After dinner we were called upon to witness a cinematograph entertainment; the scenes were mostly taken from the Coronation Procession, and the gilded coach was presented to us ad nauseam; very few of the figures were recognisable, and the oscillation of the medium affected the optic nerves most unpleasantly. The display opened with a vulgar presentment of the King on a very large scale, which elicited from His Majesty the characteristic remark: “Decorations on the wrong side!”

Comments: Almeric FitzRoy (1851-1935) was Chief Clerk to the Privy Council of Queen Victoria and King Edward VII. This extract from his chatty memoirs comes from a diary entry for 14 September 1902, shortly after the coronation of Edward VII. The location was Balmoral in Scotland.

Links: Copy at Hathi Trust

Childhood Years

Source: Junichiro Tanizaki (trans.
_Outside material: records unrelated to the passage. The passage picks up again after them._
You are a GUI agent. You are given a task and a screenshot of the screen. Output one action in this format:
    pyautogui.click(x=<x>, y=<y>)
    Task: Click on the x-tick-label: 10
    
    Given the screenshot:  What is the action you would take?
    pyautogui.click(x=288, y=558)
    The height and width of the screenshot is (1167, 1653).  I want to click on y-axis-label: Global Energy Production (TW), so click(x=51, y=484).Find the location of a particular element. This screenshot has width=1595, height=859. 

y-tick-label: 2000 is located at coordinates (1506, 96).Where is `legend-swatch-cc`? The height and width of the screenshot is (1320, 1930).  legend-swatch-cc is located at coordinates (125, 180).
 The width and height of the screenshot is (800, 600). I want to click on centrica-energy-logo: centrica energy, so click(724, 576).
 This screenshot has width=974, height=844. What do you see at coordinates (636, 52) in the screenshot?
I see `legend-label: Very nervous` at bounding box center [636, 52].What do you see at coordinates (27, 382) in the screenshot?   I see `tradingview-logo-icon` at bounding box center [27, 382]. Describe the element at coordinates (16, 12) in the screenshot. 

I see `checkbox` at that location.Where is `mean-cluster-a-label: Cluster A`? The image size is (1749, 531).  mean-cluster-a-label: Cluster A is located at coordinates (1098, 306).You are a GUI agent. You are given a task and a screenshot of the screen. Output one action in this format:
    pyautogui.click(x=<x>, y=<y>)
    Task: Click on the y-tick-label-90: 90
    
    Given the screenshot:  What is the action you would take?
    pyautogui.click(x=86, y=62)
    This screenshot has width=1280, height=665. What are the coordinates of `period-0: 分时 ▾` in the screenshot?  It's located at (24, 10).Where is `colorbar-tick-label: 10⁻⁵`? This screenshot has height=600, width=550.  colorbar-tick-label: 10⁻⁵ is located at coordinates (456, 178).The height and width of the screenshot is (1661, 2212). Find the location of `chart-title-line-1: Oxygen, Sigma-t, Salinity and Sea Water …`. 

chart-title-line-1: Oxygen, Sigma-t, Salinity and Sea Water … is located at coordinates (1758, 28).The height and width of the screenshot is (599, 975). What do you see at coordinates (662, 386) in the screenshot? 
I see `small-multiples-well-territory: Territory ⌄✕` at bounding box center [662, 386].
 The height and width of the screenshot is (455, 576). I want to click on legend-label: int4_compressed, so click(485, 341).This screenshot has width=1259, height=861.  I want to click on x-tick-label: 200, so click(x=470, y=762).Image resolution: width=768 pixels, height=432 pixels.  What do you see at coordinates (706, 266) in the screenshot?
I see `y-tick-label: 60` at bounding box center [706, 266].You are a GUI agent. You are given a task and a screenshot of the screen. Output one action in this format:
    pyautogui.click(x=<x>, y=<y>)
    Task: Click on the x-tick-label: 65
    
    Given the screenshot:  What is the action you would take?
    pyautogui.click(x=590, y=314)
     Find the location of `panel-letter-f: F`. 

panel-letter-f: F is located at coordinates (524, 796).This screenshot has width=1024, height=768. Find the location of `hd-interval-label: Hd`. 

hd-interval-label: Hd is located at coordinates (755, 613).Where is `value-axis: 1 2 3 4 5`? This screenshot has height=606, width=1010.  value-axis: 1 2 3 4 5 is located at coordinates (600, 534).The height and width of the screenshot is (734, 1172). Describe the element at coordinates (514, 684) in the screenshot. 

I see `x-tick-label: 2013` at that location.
Paul McCarthy), Childhood Years: A Memoir (London: Collins, 1990, orig. pub. 1957), pp. 137-138

Text: There were some good places like the Yurakukan, falling somewhere between a legitimate theater and a vaudeville hall. The result was that a variety of interesting and unusual entertainments were presented: it was there that I saw my first motion picture and my first Western-style marionette show. According to One Hundred Stories of the World of Meiji by the late Yamamoto Shogetsu, the first presentation of a motion picture in Tokyo was around February 1897 at the Kabukiza; and the Yurakukan must have begun showing them soon after. They were either simple records of actual events taken on the spot on trick shots, and the ends of the reel would be joined together so that the same films could be projected over and over. I can still remember a scene, endlessly repeated, of high waves rolling in on a shore somewhere, breaking, and then receding, and of a lone dog playing there, now pursuing, now being pursued by the retreating and advancing waters. There was also a scene of a long line of horses in the distance at the edge of a broad plain, looking as small as grains of millet, They came rushing straight towards the camera, growing bigger moment by moment until finally they were upon us. Suddenly they veered away into the distance, to be succeeded by another thin line on the horizon.

Then there were scenes reminiscent of the upheavals that attended the French Revolution or the persecution of the Protestants after the Reformation: aristocratic-looking women are being dragged to the place of execution, placed on a great pile of bundled faggots, and burned to death; the smoke billows forth and the women are enveloped in flames; at last the fire and smoke die down to reveal only ashes – not even the outlines of the bodies remain.

There was yet another scene in which two beautiful, almost naked women, one on either side of a devil dressed like Mephistopheles. He summons one of them and orders her to lie on a table shaped like a chopping block. He then wraps her body in a huge sheet of glistening black material like carbon paper. A sign is given, and the body of the woman in its black wrappings rises into the air. Then from the area of her feet flames appear and begin to lick at her body, moving upward and finally consuming her, paper wrappings and all.

Comments: Junichiro Tanizaki (1886-1965) was a major Japanese novelist, who also worked for a time as a scriptwiter for the Taikatsu studio in the 1920s. The films he recalls at Yurakukan are a mixture of 1890s and 1900s works: waves breaking on a shore was a common subject in some the earliest film shows; the trick films and the burning of the women would have been a few years later (possibly French Pathé productions). Film reels could not be joined end-to-end to be projected on an endless loop. The first projected motion pictures were exhibited in Tokyo in March 1897 (preceded by showings in Osaka in February).